Meek soars when not flying solo
One has many questions when an artist goes solo; one has even more when one of their bandmates follows suit. Buck Meek is the guitarist for critical darlings Big Thief, one of the few artists in recent memory to release two albums in a year with no signs of overexertion or decline. In addition, their vocalist, Adrienne Lenker, has released several solo records that trade in any rock edge for ethereal, brooding goth-folk or dazzling, emotionally raw singer-songwriter cuts on her fantastic Songs. Meek, on the other hand, went for an easy-going laidback vibe on his self-titled debut; while he’s expanded his textural palette on his sophomore release, Two Saviors, the end result is not much more invigorating, even if the guest vocalists contribute some stunning performances.

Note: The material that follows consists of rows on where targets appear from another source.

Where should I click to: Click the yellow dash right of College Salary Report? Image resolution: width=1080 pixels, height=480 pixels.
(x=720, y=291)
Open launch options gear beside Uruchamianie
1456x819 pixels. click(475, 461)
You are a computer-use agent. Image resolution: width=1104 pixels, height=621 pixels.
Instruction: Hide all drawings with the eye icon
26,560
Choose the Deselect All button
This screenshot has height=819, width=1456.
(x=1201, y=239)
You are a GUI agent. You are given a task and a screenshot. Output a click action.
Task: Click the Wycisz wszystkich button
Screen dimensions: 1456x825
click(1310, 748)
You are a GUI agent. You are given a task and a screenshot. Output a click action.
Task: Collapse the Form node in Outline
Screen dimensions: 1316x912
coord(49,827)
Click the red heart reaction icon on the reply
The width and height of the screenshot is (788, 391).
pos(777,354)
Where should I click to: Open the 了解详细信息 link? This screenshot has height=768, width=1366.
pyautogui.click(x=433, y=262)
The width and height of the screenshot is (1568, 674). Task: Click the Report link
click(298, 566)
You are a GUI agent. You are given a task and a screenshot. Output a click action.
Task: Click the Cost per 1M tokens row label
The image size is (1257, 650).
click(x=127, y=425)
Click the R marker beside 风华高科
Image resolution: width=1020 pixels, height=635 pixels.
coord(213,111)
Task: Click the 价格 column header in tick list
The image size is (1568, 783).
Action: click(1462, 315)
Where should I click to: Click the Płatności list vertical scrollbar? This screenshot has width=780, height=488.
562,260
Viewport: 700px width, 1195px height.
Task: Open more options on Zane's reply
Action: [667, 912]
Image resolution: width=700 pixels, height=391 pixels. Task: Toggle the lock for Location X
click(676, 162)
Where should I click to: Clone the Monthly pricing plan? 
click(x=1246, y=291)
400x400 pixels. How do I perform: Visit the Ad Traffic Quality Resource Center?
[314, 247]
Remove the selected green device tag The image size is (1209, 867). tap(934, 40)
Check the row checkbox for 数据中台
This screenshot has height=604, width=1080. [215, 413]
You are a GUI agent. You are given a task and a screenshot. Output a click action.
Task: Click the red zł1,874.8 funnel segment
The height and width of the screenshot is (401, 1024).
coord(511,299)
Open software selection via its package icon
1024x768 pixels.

Meek did fine contributing backing vocals to Big Thief, but he does not have the presence or charisma of Lenker’s delicate, tender delivery. He’s got a twang with enough charm and authenticity, yet his froggy tone sounds like Alt-J at their most insular, and there’s nothing visceral or intense in his voice. The opening of “Ham On White” features him at his most desperate and engrossing over tense arpeggios, and yet he doesn’t rise in intensity when the song starts crackling with distortion and harsh strumming like Neutral Milk Hotel and needs a more passionate delivery. Imagining Jeff Magnum belting the repetitive final lines of “I’d do anything” instead of Meek shows the difference in power between the two and how simple lyrics can be imbued with so much more if given to the right singer.
Two Saviors is a fitting title because Meek delivers his best material with a little help. He has recruited other singers, including Adam Brisbin and Mat Davidson, for harmonies. Though they start off poorly on album opener “Pareidolia” as they feel trapped in one headphone with no room to breathe, they quickly became the best part of the album. From the triumphant cooing against the plinking piano of “Second Sight” to the lovestruck “Candle” and its watery atmospherics and pedal steel to the beautiful simplicity and warmth of the title track, each of these backing vocals brings a different vibe and feel lush and organic on a record that too often is dense to the point of claustrophobia.
While the self-titled debut had a few experimental moments, like the suddenly distorted shredding of “Cannonball” that got a sequel here, it is largely stripped back and simple. Meek understandably went for more density here, and while there are some interesting textures, songs just end up bloated without the blending to mix these songs. “Cannonball pt. 2” is the closest to a country-rock song, with heavy distortion and howling background vocals, and the constant crackling and harmonies of “Pocketknife” result in a strange, unsettling vibe and a rare moment where the record’s experiments pay off. Otherwise, the strange filtered fizz adds little to the closer “Halo Light,” songs like “Two Moons” and its sequel (“Two Moons (morning)”) often feel directionless as instruments vie for space without any of them contributing an interesting melody, and the end result is too busy to be chill and too lethargic to be experimental or an interesting sound piece. While the inclusion of other singers is a huge net positive, they can’t carry Two Saviors on their own. It seems Meek remains the less essential solo artist spun off of Big Thief.